PROGRESSIVE MUSCLE WEAKNESS

1. What are possible causes of her muscle weakness?

  • Myasthenia gravis
  • Hypothyroidism
  • Dermatomyositis-polymyositis
  • Drug-induced myopathy
  • Cushing syndrome
  • All of the above

All of these are potential causes of muscle weakness.

Myasthenia gravis

Myasthenia gravis, an autoimmune disease, can affect people of all ages and either sex. It presents with muscle weakness and fatigability, which characteristically fluctuate during the day. Some patients present in crisis with respiratory failure, which may require ventilatory support.1,2

Myasthenia gravis is characterized by auto-antibodies against the postsynaptic membrane of the neuromuscular junction. Most patients have antibodies to the extracellular portion of the acetylcholine receptor; a small number of patients have antibodies against a muscle-specific tyrosine kinase that interacts with this receptor.

About 15% of patients with myasthenia gravis have a thymoma thought to be involved in the pathogenesis of the disease. Treatments include immune suppressive therapy and thymectomy.

Our patient has a history of thymic lesion resection, but her antibody workup for myasthenia gravis was negative.

Hypothyroidism

Hypothyroidism, the most common disorder of the thyroid gland, is especially prevalent in women.3 Its common symptoms include fatigue, exercise intolerance, muscle weakness, cramps, and stiffness.

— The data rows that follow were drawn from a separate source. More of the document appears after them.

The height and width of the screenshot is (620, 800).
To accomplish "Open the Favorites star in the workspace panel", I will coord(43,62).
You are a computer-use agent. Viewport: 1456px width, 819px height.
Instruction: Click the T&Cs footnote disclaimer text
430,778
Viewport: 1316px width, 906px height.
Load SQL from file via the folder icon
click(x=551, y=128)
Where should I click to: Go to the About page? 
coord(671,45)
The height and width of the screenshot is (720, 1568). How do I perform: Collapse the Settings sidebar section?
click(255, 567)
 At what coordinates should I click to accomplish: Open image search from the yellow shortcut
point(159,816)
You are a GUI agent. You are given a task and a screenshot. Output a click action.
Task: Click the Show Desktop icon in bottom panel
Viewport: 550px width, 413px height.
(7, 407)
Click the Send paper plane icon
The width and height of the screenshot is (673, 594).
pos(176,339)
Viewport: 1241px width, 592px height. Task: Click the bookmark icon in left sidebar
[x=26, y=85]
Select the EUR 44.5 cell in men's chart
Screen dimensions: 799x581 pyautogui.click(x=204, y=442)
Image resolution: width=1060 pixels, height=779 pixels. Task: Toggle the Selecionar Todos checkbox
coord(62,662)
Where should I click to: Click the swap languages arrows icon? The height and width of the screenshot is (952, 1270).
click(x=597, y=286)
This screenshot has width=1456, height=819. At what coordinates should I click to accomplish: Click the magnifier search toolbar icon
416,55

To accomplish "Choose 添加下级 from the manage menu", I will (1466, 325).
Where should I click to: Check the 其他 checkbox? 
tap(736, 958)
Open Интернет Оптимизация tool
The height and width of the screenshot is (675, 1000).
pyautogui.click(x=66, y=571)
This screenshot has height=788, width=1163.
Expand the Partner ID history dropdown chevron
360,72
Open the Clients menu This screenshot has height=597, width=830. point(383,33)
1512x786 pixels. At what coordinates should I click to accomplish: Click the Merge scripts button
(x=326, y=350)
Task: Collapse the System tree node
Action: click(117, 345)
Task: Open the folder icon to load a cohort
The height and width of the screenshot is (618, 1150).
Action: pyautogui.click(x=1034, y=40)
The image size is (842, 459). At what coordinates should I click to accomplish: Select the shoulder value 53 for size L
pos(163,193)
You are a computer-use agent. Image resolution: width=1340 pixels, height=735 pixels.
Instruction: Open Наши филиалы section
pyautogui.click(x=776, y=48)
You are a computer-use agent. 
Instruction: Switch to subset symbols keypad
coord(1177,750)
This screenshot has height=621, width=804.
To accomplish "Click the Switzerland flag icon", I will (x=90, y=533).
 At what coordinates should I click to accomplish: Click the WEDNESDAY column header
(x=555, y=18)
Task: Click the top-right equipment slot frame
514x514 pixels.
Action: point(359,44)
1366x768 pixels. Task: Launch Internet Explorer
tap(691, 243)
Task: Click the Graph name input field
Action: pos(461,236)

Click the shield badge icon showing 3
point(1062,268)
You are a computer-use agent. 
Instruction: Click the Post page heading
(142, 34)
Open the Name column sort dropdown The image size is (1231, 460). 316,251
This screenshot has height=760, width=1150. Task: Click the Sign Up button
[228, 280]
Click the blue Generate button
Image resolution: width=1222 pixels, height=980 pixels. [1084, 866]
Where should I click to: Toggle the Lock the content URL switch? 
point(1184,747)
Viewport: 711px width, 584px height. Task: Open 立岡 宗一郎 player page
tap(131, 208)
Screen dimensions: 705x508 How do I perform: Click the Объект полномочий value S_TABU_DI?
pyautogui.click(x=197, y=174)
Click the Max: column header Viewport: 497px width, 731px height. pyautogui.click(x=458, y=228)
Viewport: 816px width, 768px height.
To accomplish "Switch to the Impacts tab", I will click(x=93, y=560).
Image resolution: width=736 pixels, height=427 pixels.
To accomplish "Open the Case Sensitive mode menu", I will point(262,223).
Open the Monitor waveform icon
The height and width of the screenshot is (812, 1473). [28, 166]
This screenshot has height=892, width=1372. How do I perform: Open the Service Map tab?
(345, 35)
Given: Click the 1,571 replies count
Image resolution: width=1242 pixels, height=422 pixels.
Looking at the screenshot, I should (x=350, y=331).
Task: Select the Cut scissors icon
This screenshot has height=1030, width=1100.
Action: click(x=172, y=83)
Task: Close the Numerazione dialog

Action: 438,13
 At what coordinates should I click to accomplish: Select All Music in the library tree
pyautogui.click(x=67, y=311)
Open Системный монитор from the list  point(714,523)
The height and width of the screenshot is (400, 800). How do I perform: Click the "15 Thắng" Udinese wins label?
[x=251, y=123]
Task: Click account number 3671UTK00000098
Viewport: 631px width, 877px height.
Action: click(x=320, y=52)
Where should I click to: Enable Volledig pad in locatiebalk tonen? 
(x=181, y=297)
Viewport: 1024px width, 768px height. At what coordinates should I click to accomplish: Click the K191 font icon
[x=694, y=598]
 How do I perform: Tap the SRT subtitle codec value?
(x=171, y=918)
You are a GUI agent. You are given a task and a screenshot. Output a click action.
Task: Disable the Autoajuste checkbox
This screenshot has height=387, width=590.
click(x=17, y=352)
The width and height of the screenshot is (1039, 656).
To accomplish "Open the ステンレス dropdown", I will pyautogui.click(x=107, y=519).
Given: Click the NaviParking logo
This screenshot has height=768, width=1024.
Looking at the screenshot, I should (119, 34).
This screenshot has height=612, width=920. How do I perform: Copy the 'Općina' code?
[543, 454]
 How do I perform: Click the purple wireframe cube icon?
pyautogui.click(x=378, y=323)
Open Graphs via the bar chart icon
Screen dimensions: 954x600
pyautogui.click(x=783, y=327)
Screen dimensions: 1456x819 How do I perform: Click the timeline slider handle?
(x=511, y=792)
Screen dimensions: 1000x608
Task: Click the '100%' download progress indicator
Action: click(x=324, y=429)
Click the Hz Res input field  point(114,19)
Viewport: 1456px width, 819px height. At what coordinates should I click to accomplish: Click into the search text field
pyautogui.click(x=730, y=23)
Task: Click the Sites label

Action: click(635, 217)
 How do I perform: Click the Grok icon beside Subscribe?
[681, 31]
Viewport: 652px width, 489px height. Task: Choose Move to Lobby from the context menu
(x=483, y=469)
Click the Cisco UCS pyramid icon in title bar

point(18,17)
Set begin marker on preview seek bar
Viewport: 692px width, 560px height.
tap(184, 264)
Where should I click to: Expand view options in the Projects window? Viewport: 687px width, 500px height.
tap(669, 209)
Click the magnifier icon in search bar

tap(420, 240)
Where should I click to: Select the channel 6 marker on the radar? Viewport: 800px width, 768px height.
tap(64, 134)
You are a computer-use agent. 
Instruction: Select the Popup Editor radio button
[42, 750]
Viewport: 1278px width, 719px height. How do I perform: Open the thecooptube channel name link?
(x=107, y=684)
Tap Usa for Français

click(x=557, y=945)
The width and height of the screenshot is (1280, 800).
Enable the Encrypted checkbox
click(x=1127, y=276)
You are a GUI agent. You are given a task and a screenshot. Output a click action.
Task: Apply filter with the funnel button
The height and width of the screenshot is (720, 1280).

Both the TSH and the free thyroxine (T4) level must be measured to diagnose hypothyroidism. This information can also help differentiate primary hypothyroidism (ie, due to a defect in the thyroid gland) from secondary hypothyroidism (ie, due to a defect in the pituitary gland). Elevated TSH with low free T4 levels indicates primary thyroid failure, whereas the combination of a normal or low TSH and a low free T4 usually indicates pituitary failure. Subclinical hypothyroidism is characterized by mildly to moderately elevated TSH, but total T4 and free T4 values are still within the reference range. Replacement therapy is with levothyroxine.3–6

Our patient has a history of hypothyroidism, which could explain her muscle weakness, but she is currently on replacement therapy, and her TSH level on admission was normal.